> **Exercise materials**:
----------------------------------------

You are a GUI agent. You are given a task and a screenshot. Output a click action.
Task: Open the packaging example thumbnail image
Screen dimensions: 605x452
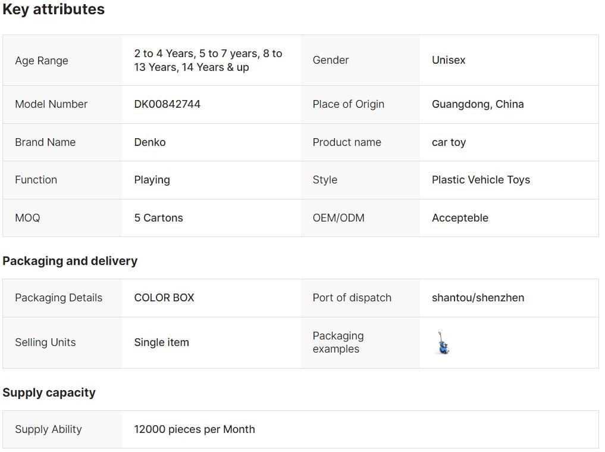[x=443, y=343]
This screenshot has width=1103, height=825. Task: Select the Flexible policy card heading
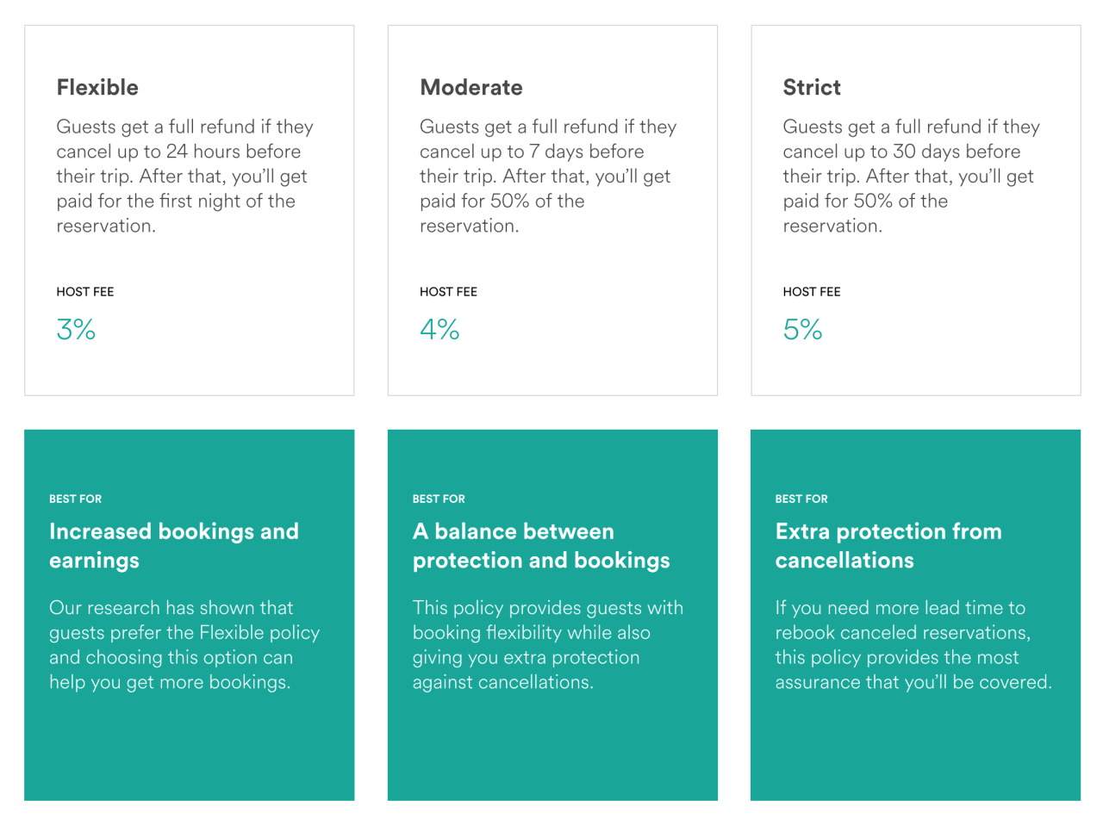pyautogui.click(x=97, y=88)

----------------------------------------

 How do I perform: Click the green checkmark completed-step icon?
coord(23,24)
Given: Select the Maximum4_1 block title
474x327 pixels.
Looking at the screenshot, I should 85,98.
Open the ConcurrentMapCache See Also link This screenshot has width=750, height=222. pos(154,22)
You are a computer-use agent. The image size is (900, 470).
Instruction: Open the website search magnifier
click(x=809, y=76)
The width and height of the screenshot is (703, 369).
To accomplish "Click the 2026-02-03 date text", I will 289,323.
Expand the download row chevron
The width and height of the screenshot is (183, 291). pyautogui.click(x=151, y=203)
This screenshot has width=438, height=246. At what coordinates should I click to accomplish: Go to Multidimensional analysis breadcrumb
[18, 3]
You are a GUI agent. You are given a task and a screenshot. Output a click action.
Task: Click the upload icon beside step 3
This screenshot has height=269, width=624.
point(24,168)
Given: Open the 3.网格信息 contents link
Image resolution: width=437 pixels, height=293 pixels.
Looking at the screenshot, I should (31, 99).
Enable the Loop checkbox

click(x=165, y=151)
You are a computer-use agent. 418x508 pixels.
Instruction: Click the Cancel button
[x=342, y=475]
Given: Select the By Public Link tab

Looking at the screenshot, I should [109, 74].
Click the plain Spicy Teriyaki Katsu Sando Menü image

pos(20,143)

----------------------------------------

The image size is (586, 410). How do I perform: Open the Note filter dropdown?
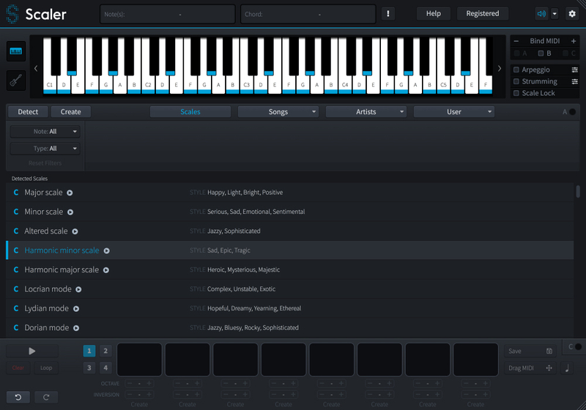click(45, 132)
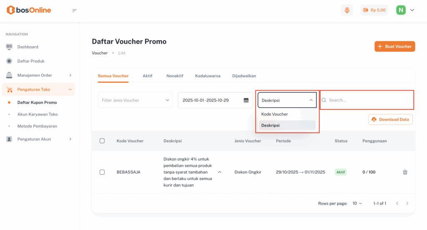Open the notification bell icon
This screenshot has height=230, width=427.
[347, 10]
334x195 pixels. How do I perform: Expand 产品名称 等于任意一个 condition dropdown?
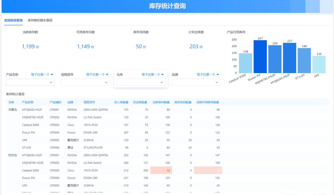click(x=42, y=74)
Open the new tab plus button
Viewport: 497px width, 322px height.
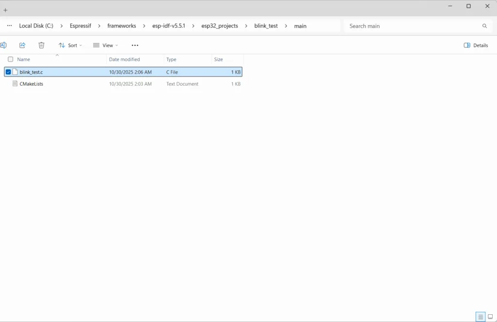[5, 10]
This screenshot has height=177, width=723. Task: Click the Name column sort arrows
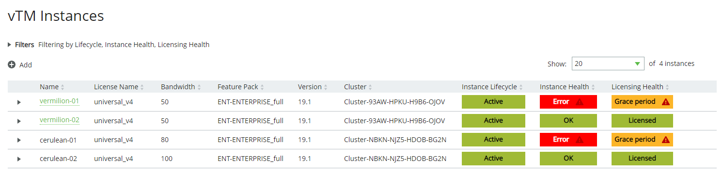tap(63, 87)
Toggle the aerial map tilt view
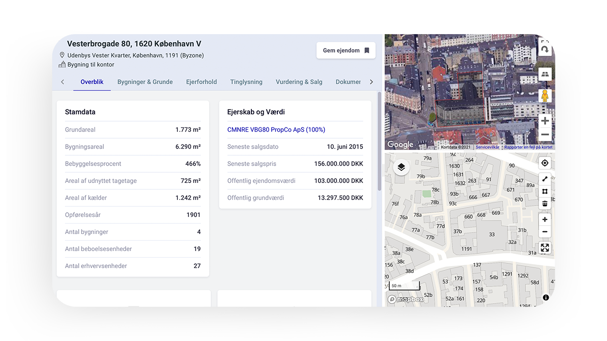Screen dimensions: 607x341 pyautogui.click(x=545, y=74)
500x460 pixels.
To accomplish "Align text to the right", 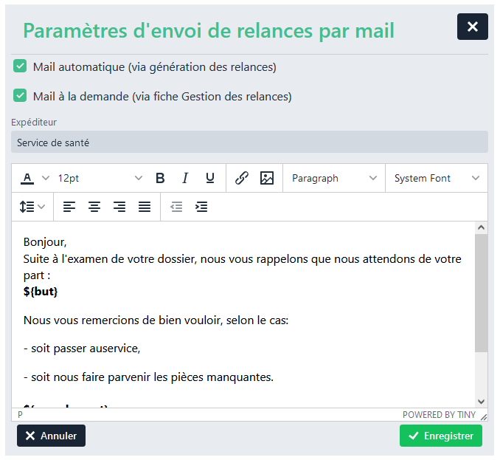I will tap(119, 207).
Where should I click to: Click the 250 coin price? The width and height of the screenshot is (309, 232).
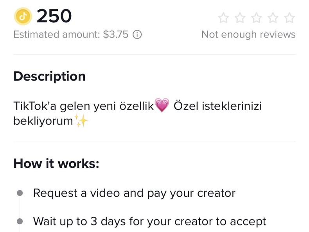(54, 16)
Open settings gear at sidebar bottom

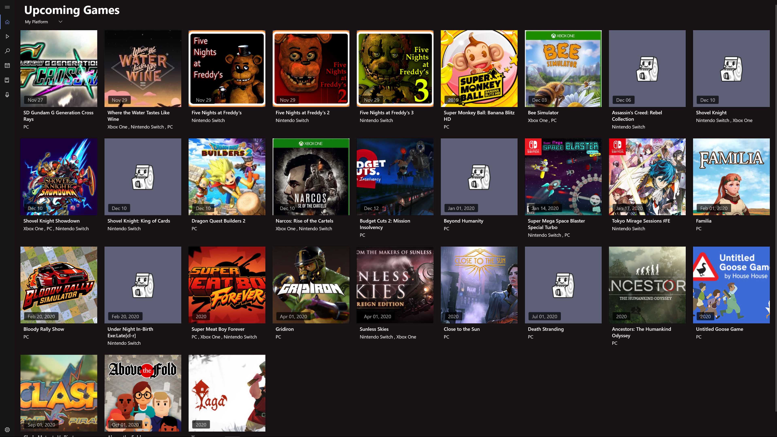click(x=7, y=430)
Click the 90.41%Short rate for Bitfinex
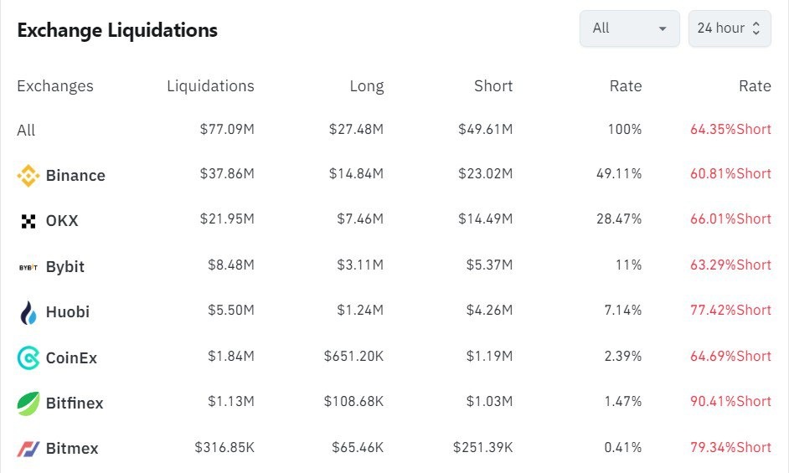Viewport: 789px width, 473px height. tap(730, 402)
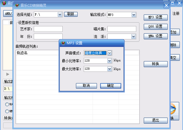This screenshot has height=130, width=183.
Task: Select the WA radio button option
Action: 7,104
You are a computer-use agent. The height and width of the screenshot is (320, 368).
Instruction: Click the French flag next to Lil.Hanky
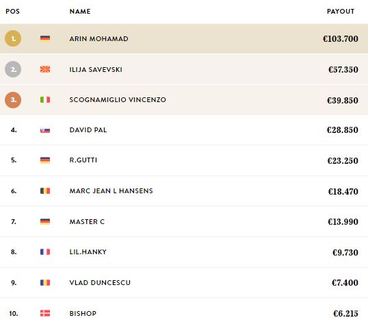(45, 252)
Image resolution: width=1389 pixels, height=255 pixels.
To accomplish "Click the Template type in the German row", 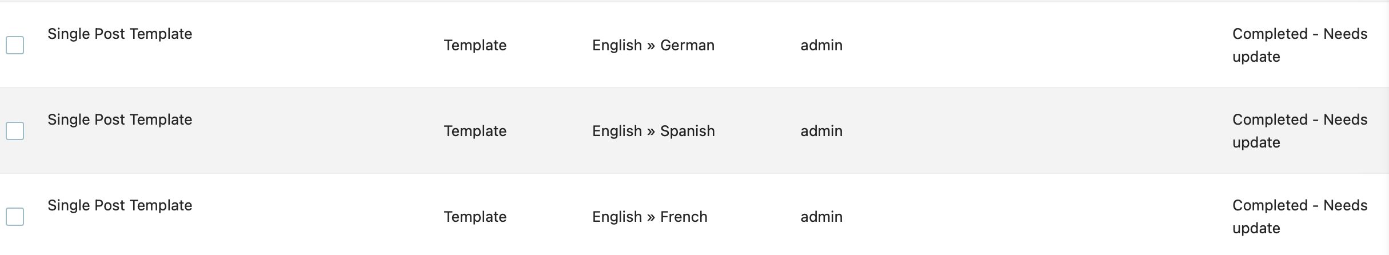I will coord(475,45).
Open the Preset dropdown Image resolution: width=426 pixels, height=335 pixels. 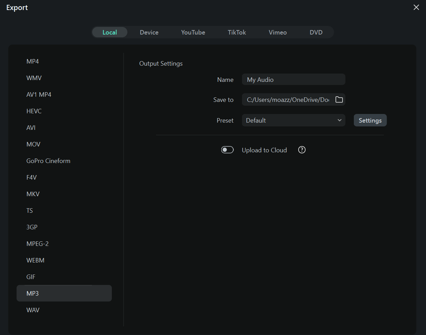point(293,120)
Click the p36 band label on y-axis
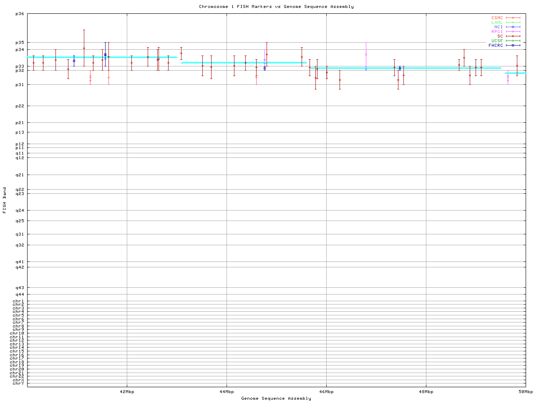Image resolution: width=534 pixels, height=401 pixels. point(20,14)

----------------------------------------

> **Exercise requirements**: Your answer should be the lines of the listing above between the line holding "Instruction: Open the" and the line holding "Given: Open the 3.网格信息 contents link", inclusive, restated word for word and alone.

> **Task output**:
Instruction: Open the website search magnifier
click(x=809, y=76)
The width and height of the screenshot is (703, 369).
To accomplish "Click the 2026-02-03 date text", I will 289,323.
Expand the download row chevron
The width and height of the screenshot is (183, 291). pyautogui.click(x=151, y=203)
This screenshot has width=438, height=246. At what coordinates should I click to accomplish: Go to Multidimensional analysis breadcrumb
[18, 3]
You are a GUI agent. You are given a task and a screenshot. Output a click action.
Task: Click the upload icon beside step 3
This screenshot has height=269, width=624.
point(24,168)
Given: Open the 3.网格信息 contents link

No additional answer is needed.